新たなバイオベース接着剤の発見
自動車産業の進化が求められる中、注目を集めているのが国立研究開発法人産業技術総合研究所が開発したミドリムシ由来の接着剤です。この新素材は、持続可能な未来を目指す技術革新の象徴として位置づけられており、期待される効果が多岐にわたり注目されています。
ミドリムシ接着剤の特性
この接着剤は、ミドリムシから得られる多糖類・パラミロン及び脂肪酸を原料にしており、注目すべきはその接着力です。ミドリムシ接着剤は、アルミニウム製の自動車構造材に必要とされる接着強度をクリアし、さらにエポキシ系の接着剤と比肩する力を持っています。すなわち、従来のバイオベース接着剤では実現が難しかった強度の高さを実現しているのです。
環境負担を減らす一助
さらに、この接着剤は冷却することで容易に解体可能であり、再加熱によっても何度でも接着し直すことができます。これにより廃車処理の際に部品の再利用やリサイクルが促進され、環境負担の軽減が期待されます。現代の自動車は多くの金属材料が使用されており、接着剤の解体性は非常に重要です。特にEUで定められたELV指令が示すように、車両を容易に分解し部品を再利用するためには、この特性が不可欠となります。
ミドリムシという資源
ミドリムシは、単細胞の藻類であり、光合成を行う特性を持っています。そのため、持続可能な原料としての利用が期待されており、環境への負担を最小限に抑えることができます。特に、ミドリムシが生成するパラミロンは、90%以上の高純度であるため、回収や加工も容易です。この生物資源の活用は、今後のものづくりに革新をもたらすと考えられています。
実用化に向けた取り組み
今後は、このミドリムシ接着剤をさまざまな用途に応用するための研究開発が進められる予定です。

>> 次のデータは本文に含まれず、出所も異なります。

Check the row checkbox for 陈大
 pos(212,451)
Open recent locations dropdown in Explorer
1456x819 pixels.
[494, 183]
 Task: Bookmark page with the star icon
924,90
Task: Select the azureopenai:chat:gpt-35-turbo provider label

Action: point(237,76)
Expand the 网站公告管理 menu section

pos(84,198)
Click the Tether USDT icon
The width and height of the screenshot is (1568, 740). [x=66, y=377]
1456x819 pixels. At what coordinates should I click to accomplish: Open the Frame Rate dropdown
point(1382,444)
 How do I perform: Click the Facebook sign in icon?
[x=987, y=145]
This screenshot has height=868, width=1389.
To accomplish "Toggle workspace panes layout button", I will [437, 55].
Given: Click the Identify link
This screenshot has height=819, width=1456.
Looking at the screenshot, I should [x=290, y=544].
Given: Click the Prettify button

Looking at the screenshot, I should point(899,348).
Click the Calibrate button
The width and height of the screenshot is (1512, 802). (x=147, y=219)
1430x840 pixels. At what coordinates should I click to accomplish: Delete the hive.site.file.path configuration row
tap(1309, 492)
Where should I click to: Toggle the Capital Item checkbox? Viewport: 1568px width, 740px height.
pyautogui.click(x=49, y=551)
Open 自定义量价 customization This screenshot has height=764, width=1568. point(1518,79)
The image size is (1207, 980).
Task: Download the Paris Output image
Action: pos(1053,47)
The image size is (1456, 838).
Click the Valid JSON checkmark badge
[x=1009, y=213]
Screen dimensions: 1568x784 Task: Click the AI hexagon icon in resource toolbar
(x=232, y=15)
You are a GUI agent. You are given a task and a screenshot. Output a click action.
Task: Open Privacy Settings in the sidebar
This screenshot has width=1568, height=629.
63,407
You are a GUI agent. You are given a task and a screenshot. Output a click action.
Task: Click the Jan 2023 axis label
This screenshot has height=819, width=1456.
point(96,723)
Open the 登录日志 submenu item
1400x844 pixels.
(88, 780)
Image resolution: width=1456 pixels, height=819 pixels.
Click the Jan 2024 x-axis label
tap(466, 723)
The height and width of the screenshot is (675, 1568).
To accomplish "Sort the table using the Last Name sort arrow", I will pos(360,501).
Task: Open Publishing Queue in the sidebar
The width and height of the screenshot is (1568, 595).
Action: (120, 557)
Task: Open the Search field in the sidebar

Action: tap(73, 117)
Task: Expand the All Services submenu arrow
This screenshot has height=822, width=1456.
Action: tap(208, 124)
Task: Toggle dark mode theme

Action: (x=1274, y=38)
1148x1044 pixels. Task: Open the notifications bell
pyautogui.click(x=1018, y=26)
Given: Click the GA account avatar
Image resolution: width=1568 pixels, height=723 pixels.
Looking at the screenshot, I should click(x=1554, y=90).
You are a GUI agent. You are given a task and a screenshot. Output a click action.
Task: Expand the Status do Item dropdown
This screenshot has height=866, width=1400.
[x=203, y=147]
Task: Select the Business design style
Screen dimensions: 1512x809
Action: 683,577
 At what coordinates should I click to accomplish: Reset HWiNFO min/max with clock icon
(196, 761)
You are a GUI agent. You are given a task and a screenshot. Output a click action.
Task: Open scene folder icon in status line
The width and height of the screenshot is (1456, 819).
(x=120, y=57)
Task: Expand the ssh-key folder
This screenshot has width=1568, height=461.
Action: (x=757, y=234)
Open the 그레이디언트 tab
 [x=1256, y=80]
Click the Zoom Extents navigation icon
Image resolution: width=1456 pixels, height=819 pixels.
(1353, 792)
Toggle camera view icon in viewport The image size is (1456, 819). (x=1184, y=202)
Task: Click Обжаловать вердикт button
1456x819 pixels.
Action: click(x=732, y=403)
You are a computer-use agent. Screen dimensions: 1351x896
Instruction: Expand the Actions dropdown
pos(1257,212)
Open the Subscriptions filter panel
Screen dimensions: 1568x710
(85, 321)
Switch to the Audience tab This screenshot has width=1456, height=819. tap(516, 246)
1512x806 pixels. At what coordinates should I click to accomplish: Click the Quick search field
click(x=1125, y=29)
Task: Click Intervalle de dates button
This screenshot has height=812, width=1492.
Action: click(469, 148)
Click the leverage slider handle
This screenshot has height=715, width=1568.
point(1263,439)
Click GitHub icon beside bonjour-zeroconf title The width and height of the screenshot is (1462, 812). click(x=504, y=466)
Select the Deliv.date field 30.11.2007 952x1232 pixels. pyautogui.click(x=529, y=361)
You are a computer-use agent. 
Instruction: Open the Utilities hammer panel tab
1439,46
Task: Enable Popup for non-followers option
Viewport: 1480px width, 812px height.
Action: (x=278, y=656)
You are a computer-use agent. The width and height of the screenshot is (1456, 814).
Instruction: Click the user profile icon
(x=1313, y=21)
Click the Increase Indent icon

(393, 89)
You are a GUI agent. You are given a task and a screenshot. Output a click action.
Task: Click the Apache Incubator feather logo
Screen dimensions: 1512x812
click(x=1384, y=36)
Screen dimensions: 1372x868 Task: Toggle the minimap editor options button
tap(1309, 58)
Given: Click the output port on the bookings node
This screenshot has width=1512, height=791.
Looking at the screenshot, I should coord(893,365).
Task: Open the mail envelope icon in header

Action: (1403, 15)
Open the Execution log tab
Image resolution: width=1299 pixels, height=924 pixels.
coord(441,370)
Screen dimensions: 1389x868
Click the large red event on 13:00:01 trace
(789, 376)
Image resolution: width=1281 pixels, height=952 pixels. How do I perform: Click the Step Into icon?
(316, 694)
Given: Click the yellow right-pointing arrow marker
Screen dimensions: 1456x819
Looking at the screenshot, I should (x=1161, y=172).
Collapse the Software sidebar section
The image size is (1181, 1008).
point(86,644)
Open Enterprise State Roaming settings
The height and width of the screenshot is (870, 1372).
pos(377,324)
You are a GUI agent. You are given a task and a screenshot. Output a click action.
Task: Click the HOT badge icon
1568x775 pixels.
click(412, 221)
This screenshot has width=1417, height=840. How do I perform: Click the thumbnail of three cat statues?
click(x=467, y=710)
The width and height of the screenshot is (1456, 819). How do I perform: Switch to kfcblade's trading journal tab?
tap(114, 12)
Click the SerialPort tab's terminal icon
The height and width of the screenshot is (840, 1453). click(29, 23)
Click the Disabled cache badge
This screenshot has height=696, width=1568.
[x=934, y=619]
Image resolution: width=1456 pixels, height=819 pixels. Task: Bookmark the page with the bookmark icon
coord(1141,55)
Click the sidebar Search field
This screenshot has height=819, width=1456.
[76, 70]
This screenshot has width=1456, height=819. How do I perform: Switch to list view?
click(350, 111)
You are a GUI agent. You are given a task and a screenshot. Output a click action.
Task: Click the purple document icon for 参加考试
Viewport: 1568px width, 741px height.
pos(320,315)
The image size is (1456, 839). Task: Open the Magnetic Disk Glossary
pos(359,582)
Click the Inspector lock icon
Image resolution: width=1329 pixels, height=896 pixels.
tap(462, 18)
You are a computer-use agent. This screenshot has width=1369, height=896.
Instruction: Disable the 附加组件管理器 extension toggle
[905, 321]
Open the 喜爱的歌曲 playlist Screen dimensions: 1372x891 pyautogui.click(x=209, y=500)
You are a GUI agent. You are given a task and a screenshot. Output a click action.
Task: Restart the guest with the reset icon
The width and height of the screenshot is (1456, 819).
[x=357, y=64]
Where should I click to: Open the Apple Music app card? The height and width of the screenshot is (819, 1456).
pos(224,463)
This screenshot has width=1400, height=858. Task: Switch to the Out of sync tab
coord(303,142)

特に、自動車構造材にとどまらず、電子機器材料の接着にも応用が期待されています。技術の社会実装に向けた多面的な評価や改良が行われる中で、各分野への展開が進むことが望まれています。
まとめ
産業技術総合研究所と旭化成の共同開発によるこのミドリムシ接着剤は、持続可能な社会の実現に寄与する可能性を秘めています。接着剤の特性に加え、環境問題の解決にもつながるという点から、将来的には広がる可能性が大いに期待されるプロジェクトです。2024年12月にはポルトでの国際会議でその成果が発表される予定であり、今後の進展から目が離せません。